(Recorded information Opens)

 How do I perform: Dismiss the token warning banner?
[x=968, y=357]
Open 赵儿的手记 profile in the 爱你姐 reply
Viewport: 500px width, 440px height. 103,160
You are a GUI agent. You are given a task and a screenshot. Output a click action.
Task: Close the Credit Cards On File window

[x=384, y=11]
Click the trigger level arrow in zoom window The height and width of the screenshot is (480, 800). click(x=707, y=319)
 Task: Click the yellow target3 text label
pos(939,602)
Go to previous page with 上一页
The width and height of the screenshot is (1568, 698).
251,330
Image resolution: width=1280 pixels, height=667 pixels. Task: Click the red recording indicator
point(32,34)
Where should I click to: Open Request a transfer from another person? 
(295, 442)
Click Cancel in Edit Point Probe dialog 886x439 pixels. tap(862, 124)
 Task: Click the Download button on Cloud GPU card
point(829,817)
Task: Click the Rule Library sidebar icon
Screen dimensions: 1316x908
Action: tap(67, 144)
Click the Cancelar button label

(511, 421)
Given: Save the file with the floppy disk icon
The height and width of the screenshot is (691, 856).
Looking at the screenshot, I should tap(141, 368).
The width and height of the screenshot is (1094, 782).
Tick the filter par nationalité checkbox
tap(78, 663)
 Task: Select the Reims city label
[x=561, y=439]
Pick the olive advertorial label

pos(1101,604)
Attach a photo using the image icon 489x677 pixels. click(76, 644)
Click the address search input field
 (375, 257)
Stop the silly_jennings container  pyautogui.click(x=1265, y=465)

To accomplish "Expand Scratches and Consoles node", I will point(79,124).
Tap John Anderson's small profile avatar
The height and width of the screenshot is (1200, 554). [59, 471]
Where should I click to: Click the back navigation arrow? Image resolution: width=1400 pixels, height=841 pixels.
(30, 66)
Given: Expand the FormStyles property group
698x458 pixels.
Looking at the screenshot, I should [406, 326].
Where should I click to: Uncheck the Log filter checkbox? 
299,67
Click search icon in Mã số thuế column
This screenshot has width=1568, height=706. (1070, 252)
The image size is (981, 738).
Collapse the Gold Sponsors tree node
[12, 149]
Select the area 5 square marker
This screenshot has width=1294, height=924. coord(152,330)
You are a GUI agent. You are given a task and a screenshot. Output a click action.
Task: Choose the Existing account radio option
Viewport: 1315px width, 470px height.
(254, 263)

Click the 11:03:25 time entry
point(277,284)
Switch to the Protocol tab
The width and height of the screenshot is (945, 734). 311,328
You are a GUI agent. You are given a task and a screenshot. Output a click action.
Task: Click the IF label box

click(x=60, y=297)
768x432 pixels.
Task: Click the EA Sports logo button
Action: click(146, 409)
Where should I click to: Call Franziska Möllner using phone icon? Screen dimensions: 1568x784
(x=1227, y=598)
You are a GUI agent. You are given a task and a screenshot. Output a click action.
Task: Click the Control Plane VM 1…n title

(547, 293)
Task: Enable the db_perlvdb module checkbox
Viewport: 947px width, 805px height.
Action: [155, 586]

(Recorded information Closes)

# Problem to solve
Transcribe the material above. Change nothing in it.

# Response area
 How do I perform: Dismiss the token warning banner?
[x=968, y=357]
Open 赵儿的手记 profile in the 爱你姐 reply
Viewport: 500px width, 440px height. 103,160
You are a GUI agent. You are given a task and a screenshot. Output a click action.
Task: Close the Credit Cards On File window

[x=384, y=11]
Click the trigger level arrow in zoom window The height and width of the screenshot is (480, 800). click(x=707, y=319)
 Task: Click the yellow target3 text label
pos(939,602)
Go to previous page with 上一页
The width and height of the screenshot is (1568, 698).
251,330
Image resolution: width=1280 pixels, height=667 pixels. Task: Click the red recording indicator
point(32,34)
Where should I click to: Open Request a transfer from another person? 
(295, 442)
Click Cancel in Edit Point Probe dialog 886x439 pixels. tap(862, 124)
 Task: Click the Download button on Cloud GPU card
point(829,817)
Task: Click the Rule Library sidebar icon
Screen dimensions: 1316x908
Action: tap(67, 144)
Click the Cancelar button label

(511, 421)
Given: Save the file with the floppy disk icon
The height and width of the screenshot is (691, 856).
Looking at the screenshot, I should tap(141, 368).
The width and height of the screenshot is (1094, 782).
Tick the filter par nationalité checkbox
tap(78, 663)
 Task: Select the Reims city label
[x=561, y=439]
Pick the olive advertorial label

pos(1101,604)
Attach a photo using the image icon 489x677 pixels. click(76, 644)
Click the address search input field
 (375, 257)
Stop the silly_jennings container  pyautogui.click(x=1265, y=465)

To accomplish "Expand Scratches and Consoles node", I will point(79,124).
Tap John Anderson's small profile avatar
The height and width of the screenshot is (1200, 554). [59, 471]
Where should I click to: Click the back navigation arrow? Image resolution: width=1400 pixels, height=841 pixels.
(30, 66)
Given: Expand the FormStyles property group
698x458 pixels.
Looking at the screenshot, I should [406, 326].
Where should I click to: Uncheck the Log filter checkbox? 
299,67
Click search icon in Mã số thuế column
This screenshot has width=1568, height=706. (1070, 252)
The image size is (981, 738).
Collapse the Gold Sponsors tree node
[12, 149]
Select the area 5 square marker
This screenshot has width=1294, height=924. coord(152,330)
You are a GUI agent. You are given a task and a screenshot. Output a click action.
Task: Choose the Existing account radio option
Viewport: 1315px width, 470px height.
(254, 263)

Click the 11:03:25 time entry
point(277,284)
Switch to the Protocol tab
The width and height of the screenshot is (945, 734). 311,328
You are a GUI agent. You are given a task and a screenshot. Output a click action.
Task: Click the IF label box

click(x=60, y=297)
768x432 pixels.
Task: Click the EA Sports logo button
Action: click(146, 409)
Where should I click to: Call Franziska Möllner using phone icon? Screen dimensions: 1568x784
(x=1227, y=598)
You are a GUI agent. You are given a task and a screenshot. Output a click action.
Task: Click the Control Plane VM 1…n title

(547, 293)
Task: Enable the db_perlvdb module checkbox
Viewport: 947px width, 805px height.
Action: [155, 586]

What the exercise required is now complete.